| 要旨トップ | 目次 | | 日本生態学会第59回全国大会 (2012年3月,大津) 講演要旨 ESJ59/EAFES5 Abstract |
一般講演(口頭発表) L1-05 (Oral presentation)
真社会性昆虫であるシロアリは、雌雄の有翅虫ペアで創巣するが、ヤマトシロアリは単為生殖能を持ち、雌の有翅虫ペアで創巣することができる。本種のニンフ(翅芽を持つ個体)あるいはワーカー(翅芽を持たない個体)への分化には、遺伝子と環境による影響があり、生殖虫不在の条件では、単為生殖卵は全てニンフに発生するが、生殖虫存在の条件では、一部の個体がワーカーに分化する。雌成虫ペアにより創設されたコロニーでは、通常より早い時期にニンフが出現する。これまで我々は、遺伝子型解析により、雌成虫ペアによる創設コロニーには、雌成虫間でニンフ生産に有意な偏りが生じる場合があることを明らかにした。その要因を考察するため、雌有翅虫ペアで創設した単為生殖コロニーを用いて、近年同定された生殖虫分化抑制フェロモンと、雌成虫との物理的な接触が仔虫のカースト分化に与える影響を調べた。
まず、生殖虫分化抑制フェロモンが、ニンフ分化をも抑制するかを調査した。その結果、フェロモンの有無にかかわらず、単為生殖卵から孵化した約90%の個体がニンフへ分化した。本フェロモンは、ニンフ分化の抑制には関係しないと考えられる。
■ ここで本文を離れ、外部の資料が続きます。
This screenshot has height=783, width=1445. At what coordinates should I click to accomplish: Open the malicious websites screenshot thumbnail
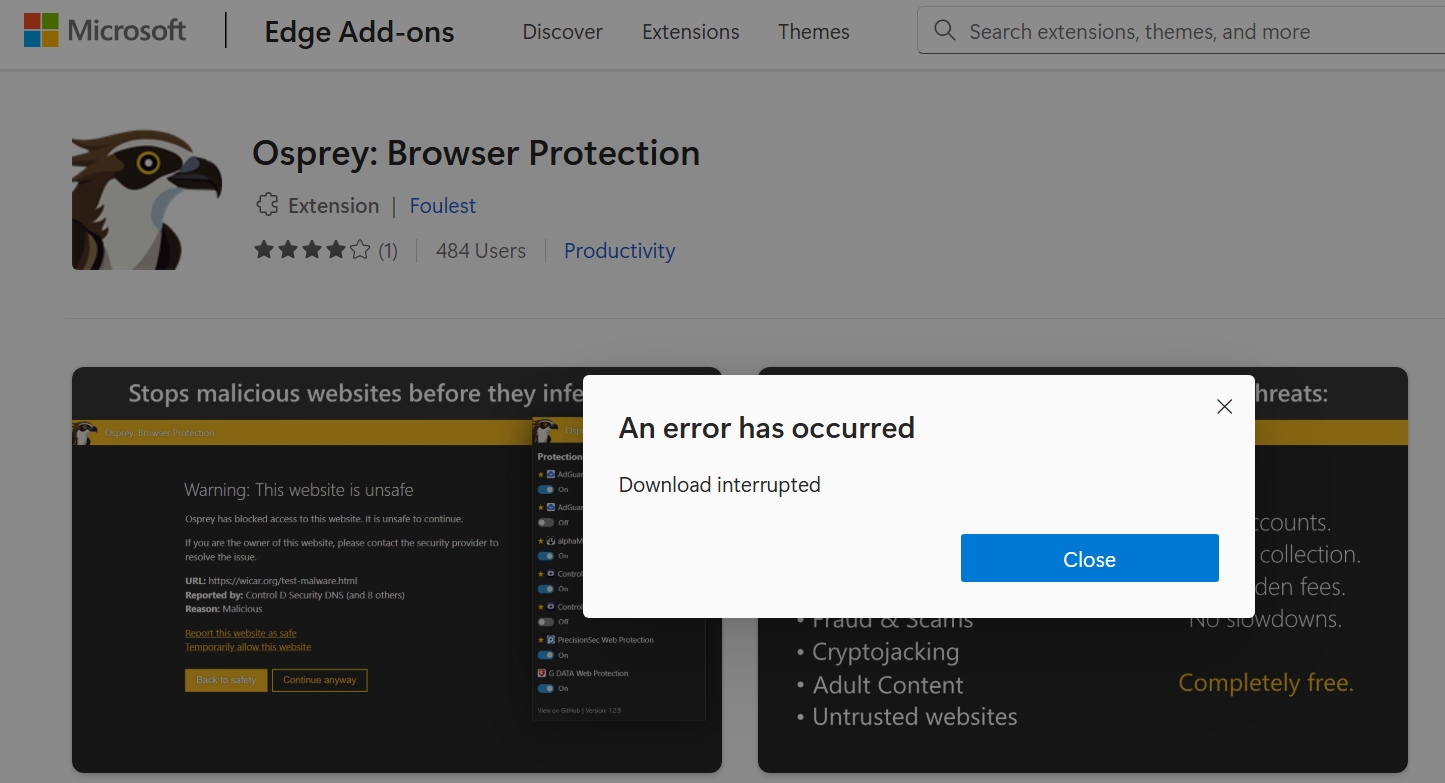(x=327, y=570)
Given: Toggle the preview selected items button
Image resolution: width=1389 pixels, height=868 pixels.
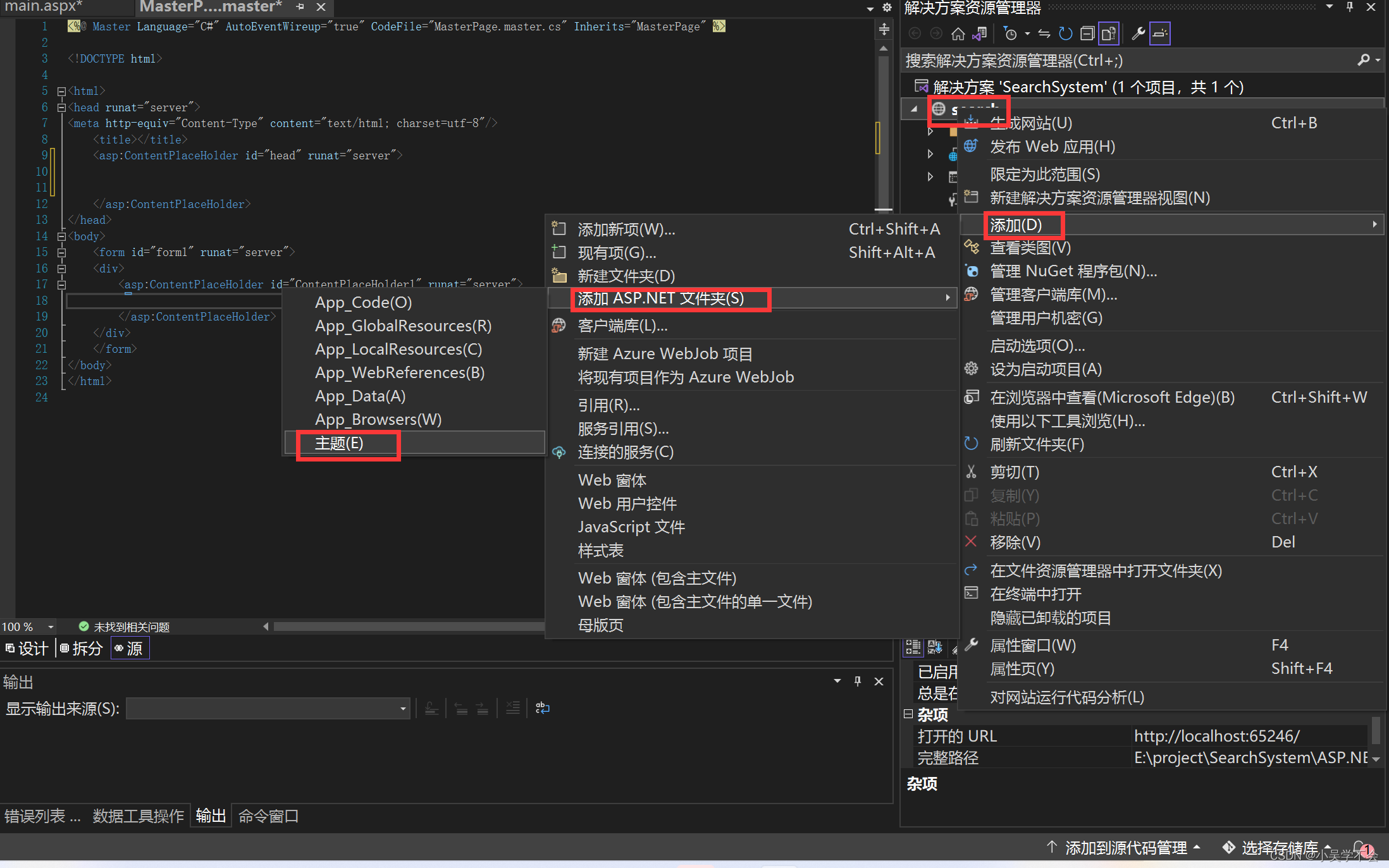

次に、創巣15ヶ月目のコロニーを用いて、(ⅰ)雌成虫と同居、(ⅱ)雌成虫を除去、(ⅲ)雌成虫との接触を制限、させた時に、単為生殖卵から孵化した個体がニンフに分化するかを調査した。成虫と孵化個体は、マイクロサテライト遺伝子座の遺伝子型を判別した。その結果、雌成虫の有無によらず、一部の個体はニンフへ分化したが、雌成虫と同居させた場合に雌成虫間でニンフ生産に偏りが生じることが示された。雌成虫間でのニンフ生産の偏りは、雌成虫と仔虫との接触が原因で生じると考えられる。